It seems to me that a lot of the arguments against OpenID are either made out of ignorance or by people with an axe to grind.

For example, the document you link to complains that identifying yourself with a URI is ‘dehumanising and more than a little frightening’. Is that a legitimate complaint, or something written by somebody desperate to find things to complain about?

The two major things that get brought up are phishing and compromised accounts and these arguments have been rehashed so many times, it’s hard to take somebody seriously if they bring them up yet again with no new points to make.

Phishing protection depends on the provider. Some providers offer much better security than typical websites ever would. Some providers just offer the typical username and password. Either way, if an account is compromised, that’s something between the user and their provider, it’s not your concern.
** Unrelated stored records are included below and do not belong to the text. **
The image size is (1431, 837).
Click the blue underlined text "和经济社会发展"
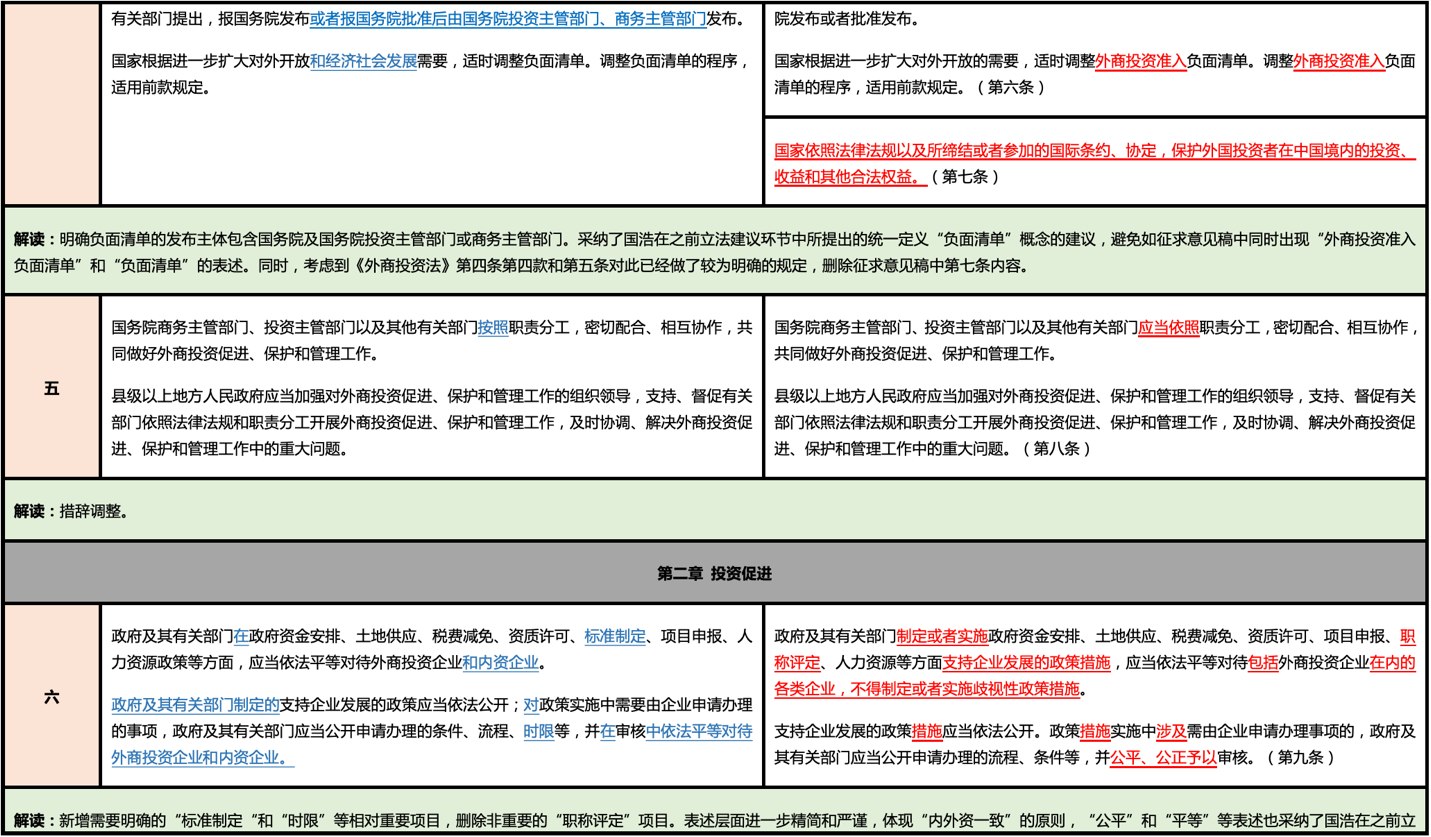[363, 60]
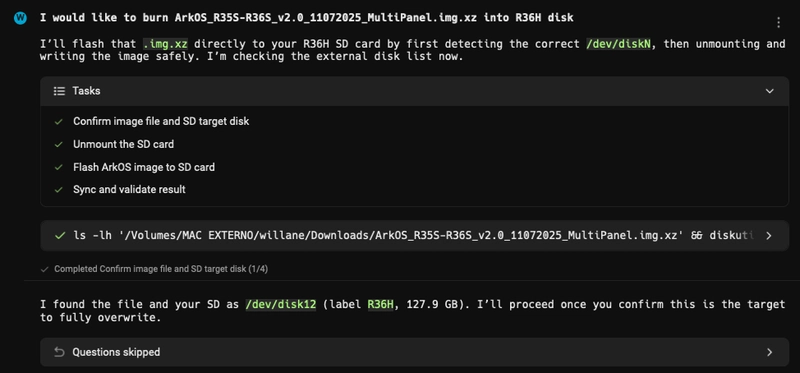Toggle the Confirm image file task checkmark
800x373 pixels.
pos(59,121)
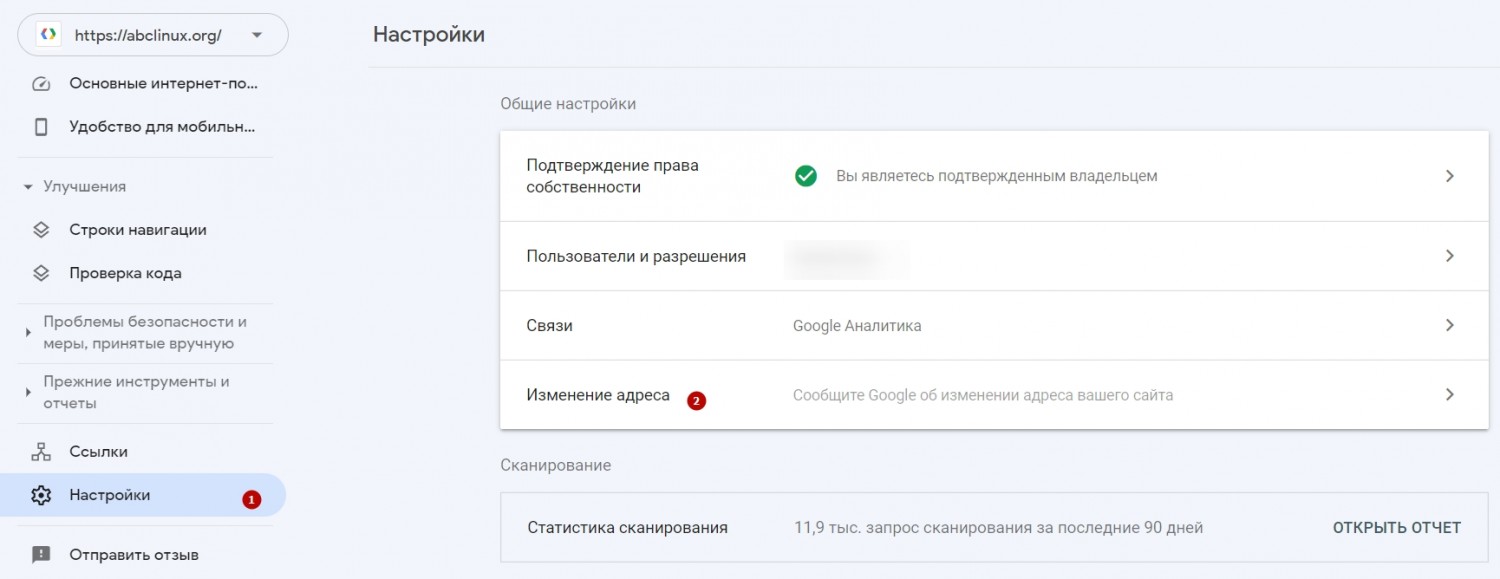Open the Подтверждение права собственности row arrow
This screenshot has height=579, width=1500.
(x=1449, y=176)
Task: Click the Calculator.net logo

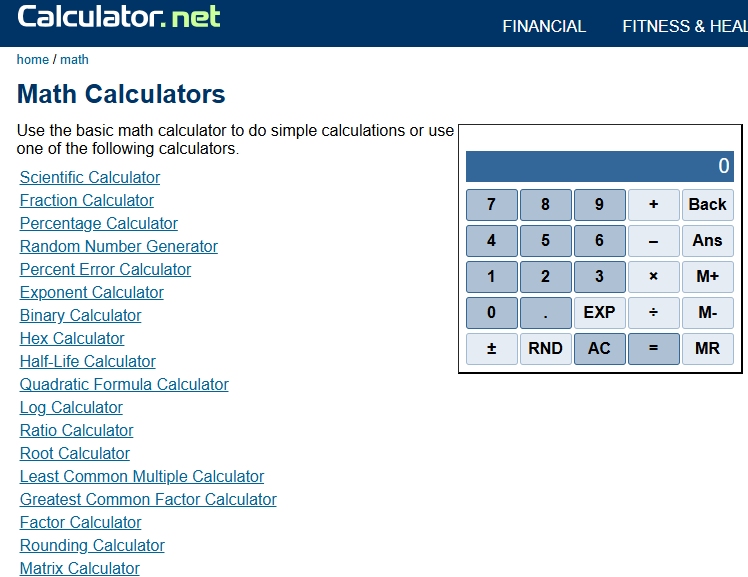Action: (119, 17)
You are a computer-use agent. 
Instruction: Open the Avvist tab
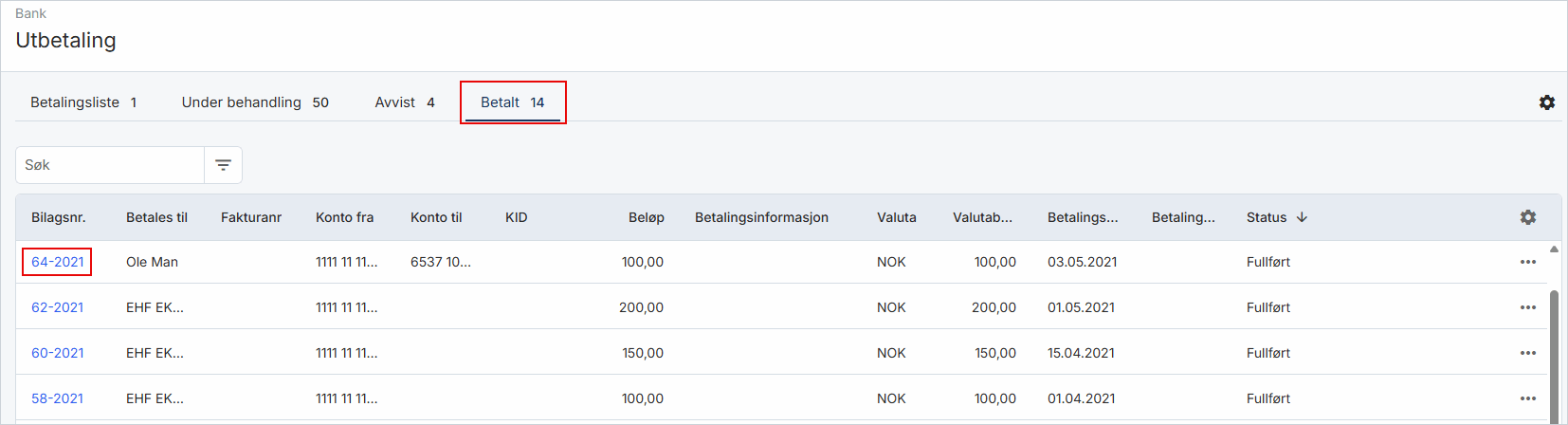point(405,102)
You don’t worry that the end-user has a keylogger installed on their computer, do you? That’s because their local security isn’t your responsibility, even though it might be used to gain access to their account. Likewise with OpenID – its security is not your responsibility.

If you compromise an OpenID, it gives you access to more than a single website. Sure, but the same is true for email. Just say you’ve forgotten your password, and you get sent a new one. You now have access to every account they’ve registered with that email address.

OpenID is no worse than the status quo, and it’s significantly better in many circumstances, especially for informed users. If you are still wary of it, then just make it optional, so only the informed users use it.